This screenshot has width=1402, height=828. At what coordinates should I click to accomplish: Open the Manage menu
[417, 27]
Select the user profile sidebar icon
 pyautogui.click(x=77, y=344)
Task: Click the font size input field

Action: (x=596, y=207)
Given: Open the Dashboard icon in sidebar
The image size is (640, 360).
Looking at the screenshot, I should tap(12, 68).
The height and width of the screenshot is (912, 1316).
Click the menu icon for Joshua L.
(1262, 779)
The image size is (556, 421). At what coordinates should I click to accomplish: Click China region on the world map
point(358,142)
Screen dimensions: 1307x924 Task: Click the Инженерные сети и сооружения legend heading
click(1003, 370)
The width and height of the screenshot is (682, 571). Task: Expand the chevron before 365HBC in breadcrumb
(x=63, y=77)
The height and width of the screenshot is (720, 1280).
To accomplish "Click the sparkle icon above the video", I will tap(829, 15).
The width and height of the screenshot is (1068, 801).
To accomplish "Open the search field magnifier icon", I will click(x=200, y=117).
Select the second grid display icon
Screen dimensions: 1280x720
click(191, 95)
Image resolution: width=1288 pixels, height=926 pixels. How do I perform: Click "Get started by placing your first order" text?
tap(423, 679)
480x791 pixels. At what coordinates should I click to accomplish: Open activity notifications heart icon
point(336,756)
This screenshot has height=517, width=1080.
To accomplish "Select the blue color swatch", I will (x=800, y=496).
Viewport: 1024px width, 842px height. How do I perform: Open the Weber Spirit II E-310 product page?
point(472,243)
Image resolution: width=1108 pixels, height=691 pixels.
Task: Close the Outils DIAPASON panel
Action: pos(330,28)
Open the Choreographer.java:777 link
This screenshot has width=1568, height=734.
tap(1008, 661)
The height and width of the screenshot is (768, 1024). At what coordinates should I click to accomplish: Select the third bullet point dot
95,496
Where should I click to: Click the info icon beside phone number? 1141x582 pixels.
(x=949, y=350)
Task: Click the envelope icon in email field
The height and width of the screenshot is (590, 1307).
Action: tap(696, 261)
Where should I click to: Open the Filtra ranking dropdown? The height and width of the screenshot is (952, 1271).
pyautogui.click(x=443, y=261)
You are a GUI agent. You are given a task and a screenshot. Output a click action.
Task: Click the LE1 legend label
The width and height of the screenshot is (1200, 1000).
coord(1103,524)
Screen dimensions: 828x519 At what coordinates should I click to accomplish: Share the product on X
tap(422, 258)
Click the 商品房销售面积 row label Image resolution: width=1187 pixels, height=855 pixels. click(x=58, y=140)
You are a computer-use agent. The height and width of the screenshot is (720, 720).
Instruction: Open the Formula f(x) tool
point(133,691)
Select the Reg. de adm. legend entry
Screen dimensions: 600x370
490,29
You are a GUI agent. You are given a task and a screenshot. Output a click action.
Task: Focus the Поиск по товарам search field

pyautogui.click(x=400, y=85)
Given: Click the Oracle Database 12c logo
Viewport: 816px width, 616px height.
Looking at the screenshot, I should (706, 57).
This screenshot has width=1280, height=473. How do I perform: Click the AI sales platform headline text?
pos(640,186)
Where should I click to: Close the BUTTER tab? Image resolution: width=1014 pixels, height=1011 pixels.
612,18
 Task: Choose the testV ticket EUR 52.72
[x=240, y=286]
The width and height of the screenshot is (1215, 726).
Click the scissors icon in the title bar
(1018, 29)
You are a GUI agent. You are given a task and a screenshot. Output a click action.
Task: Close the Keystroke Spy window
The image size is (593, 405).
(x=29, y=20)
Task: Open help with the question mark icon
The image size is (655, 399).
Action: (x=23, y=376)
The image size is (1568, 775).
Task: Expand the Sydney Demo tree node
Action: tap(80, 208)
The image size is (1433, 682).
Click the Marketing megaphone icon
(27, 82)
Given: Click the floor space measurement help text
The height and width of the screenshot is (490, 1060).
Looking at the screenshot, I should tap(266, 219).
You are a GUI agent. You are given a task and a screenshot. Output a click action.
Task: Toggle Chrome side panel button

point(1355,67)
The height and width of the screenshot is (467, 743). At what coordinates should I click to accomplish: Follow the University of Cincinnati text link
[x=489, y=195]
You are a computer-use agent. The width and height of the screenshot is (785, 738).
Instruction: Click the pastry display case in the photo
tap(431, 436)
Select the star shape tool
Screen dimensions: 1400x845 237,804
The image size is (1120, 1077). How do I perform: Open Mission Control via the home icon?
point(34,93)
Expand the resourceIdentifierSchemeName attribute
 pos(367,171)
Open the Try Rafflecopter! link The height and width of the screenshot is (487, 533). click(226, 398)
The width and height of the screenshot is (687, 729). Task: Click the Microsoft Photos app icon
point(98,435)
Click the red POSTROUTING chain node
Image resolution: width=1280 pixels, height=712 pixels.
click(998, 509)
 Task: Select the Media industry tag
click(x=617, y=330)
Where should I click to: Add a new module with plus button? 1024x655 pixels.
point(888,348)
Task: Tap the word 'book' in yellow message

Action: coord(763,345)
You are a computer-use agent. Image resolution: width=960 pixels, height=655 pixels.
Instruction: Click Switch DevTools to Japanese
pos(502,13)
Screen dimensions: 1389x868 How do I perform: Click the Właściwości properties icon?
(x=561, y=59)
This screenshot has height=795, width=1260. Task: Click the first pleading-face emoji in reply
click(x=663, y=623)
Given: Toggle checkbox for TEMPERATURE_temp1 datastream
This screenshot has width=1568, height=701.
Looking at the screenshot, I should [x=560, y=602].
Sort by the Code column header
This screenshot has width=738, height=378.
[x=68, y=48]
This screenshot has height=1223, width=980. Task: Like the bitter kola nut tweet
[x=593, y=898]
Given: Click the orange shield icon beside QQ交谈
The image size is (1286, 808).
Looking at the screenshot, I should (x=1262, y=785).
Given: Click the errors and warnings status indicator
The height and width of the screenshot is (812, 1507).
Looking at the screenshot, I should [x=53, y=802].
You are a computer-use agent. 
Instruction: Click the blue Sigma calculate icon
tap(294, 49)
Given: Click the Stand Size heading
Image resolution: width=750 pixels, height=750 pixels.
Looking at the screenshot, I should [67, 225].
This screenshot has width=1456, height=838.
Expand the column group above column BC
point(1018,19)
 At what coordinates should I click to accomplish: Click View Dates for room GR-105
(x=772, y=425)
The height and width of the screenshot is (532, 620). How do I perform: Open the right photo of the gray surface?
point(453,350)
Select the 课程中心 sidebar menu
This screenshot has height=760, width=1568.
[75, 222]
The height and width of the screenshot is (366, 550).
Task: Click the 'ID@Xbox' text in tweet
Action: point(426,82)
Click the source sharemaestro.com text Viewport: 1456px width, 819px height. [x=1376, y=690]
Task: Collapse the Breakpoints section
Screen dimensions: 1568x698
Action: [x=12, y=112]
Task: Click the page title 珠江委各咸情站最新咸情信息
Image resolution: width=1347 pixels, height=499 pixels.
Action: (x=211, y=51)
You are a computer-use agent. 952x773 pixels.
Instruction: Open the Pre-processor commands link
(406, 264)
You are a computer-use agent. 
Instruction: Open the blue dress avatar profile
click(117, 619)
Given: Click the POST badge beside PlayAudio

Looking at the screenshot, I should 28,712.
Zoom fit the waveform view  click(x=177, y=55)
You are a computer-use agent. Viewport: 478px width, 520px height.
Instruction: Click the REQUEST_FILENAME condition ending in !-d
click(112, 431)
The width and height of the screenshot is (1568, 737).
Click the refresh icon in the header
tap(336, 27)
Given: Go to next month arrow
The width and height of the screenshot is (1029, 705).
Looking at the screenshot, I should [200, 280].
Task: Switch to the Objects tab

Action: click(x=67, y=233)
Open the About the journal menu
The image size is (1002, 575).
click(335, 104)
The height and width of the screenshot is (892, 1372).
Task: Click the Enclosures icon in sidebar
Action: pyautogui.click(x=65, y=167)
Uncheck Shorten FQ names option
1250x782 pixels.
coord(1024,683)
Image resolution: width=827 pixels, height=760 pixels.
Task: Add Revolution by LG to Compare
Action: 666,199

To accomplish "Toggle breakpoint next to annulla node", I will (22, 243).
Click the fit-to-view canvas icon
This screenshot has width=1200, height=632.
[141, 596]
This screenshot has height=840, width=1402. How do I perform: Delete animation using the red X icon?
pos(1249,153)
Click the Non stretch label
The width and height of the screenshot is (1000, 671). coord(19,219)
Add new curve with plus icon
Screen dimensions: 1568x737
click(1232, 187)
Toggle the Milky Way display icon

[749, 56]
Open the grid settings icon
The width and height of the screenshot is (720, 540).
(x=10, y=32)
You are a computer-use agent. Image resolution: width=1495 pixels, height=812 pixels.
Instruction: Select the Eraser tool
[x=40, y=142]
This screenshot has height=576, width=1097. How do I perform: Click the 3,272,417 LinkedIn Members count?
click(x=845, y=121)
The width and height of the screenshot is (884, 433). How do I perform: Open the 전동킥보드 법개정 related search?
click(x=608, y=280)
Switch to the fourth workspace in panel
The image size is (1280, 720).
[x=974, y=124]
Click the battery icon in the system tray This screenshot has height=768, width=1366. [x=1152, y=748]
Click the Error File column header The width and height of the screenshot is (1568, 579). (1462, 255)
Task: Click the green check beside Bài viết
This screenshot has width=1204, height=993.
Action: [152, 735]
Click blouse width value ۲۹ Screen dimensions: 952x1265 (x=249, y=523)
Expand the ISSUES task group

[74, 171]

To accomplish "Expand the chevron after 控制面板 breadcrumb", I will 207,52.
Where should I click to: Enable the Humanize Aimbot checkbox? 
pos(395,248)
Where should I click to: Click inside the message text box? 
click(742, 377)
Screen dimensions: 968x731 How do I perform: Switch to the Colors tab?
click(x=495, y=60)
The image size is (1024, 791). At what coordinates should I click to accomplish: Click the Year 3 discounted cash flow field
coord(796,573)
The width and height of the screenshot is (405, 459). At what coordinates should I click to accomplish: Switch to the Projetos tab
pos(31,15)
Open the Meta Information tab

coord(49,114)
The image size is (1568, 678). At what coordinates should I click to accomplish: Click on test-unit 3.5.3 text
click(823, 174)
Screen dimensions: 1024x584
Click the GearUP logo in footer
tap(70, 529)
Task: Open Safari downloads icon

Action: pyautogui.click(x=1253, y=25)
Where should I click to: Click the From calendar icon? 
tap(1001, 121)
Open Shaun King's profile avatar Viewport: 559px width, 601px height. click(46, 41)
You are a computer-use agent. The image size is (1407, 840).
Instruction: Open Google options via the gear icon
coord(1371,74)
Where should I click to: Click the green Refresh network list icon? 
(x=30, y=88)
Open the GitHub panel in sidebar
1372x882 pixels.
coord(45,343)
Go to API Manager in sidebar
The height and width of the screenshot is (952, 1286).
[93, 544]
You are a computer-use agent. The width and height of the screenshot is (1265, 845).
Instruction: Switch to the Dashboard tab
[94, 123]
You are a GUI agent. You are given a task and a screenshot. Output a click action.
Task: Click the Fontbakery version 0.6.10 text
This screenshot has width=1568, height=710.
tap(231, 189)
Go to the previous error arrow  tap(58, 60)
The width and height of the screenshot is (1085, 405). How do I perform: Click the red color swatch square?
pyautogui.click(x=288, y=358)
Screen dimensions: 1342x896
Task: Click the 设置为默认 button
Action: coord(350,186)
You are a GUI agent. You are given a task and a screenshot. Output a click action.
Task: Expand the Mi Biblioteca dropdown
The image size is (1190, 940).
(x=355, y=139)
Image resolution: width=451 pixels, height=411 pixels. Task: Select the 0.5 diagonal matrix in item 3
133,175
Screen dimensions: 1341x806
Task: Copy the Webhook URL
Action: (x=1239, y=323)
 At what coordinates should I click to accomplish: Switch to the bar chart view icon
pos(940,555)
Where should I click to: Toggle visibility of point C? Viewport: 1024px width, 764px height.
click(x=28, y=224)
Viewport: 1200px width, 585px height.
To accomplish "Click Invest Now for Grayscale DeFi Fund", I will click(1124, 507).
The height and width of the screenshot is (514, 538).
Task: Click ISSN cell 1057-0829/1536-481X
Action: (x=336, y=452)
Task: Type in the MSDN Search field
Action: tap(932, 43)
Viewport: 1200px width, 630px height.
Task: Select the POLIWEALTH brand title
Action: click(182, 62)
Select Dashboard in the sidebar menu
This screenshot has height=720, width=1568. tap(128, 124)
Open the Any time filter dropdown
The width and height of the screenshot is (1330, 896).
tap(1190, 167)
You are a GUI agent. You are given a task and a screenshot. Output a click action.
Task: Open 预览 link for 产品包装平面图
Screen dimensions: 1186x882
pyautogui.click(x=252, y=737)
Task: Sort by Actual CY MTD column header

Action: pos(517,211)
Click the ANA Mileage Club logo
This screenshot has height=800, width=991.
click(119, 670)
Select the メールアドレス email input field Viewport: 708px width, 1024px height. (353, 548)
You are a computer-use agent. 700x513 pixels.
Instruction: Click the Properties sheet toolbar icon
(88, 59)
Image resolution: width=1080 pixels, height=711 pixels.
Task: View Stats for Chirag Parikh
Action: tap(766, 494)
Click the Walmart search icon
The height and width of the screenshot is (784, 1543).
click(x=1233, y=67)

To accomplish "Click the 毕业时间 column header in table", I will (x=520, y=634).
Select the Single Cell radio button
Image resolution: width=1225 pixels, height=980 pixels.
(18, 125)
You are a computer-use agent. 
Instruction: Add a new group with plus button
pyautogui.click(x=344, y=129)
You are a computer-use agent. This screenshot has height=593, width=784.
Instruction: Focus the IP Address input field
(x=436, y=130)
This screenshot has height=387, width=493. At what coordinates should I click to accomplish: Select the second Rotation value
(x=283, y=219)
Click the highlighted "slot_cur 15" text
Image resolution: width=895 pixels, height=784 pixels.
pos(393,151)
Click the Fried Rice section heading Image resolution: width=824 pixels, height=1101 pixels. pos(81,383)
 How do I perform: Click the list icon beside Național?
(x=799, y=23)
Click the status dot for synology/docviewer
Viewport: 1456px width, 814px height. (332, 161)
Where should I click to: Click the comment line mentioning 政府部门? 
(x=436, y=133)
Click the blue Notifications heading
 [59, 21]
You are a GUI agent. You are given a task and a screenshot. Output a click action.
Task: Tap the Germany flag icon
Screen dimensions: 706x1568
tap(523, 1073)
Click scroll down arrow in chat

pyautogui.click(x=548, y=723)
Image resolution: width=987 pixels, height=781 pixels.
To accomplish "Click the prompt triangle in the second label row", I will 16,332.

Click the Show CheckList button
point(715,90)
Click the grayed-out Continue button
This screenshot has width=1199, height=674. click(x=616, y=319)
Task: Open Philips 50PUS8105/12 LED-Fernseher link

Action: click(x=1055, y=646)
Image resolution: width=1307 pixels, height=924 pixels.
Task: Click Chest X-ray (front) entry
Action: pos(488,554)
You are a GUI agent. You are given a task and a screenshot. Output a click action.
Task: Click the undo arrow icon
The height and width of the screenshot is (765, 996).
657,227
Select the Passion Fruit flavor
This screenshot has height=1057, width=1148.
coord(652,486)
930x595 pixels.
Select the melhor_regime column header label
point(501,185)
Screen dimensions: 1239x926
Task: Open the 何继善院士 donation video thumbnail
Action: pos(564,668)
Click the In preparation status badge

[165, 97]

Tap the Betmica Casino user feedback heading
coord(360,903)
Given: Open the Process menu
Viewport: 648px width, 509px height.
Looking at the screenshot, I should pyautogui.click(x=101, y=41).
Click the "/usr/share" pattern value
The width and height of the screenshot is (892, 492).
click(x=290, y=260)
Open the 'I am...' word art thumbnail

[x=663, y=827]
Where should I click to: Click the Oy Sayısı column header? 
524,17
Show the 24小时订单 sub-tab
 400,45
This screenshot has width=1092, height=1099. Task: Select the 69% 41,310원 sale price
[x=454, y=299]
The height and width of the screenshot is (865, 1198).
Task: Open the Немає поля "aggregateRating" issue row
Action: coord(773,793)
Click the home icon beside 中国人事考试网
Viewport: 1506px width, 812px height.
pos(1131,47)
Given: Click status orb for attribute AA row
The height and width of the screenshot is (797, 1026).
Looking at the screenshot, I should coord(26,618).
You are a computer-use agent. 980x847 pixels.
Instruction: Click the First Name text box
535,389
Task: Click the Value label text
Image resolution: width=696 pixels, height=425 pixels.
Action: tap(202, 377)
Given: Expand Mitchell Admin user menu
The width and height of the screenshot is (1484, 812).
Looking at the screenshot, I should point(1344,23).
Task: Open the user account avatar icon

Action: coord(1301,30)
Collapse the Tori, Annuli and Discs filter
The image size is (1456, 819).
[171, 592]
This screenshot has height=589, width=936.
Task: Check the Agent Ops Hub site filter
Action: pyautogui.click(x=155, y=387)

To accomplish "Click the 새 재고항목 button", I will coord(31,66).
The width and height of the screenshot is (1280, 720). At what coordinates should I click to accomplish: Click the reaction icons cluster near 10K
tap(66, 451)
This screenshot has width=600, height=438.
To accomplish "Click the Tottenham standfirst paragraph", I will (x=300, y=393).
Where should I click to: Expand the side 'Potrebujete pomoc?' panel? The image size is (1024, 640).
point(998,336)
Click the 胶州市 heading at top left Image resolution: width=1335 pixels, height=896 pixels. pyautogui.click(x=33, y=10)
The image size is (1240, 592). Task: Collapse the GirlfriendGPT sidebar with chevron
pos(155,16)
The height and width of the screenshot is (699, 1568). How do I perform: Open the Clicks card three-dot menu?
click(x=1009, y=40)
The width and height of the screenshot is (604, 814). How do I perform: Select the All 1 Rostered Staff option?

| YOUR OBJECTIVE |
Write out the rows word for word, from the first line down to and including the line with "click(1003, 370)".

| OUTPUT OF THE EXERCISE |
This screenshot has width=1402, height=828. At what coordinates should I click to accomplish: Open the Manage menu
[417, 27]
Select the user profile sidebar icon
 pyautogui.click(x=77, y=344)
Task: Click the font size input field

Action: (x=596, y=207)
Given: Open the Dashboard icon in sidebar
The image size is (640, 360).
Looking at the screenshot, I should tap(12, 68).
The height and width of the screenshot is (912, 1316).
Click the menu icon for Joshua L.
(1262, 779)
The image size is (556, 421). At what coordinates should I click to accomplish: Click China region on the world map
point(358,142)
Screen dimensions: 1307x924 Task: Click the Инженерные сети и сооружения legend heading
click(1003, 370)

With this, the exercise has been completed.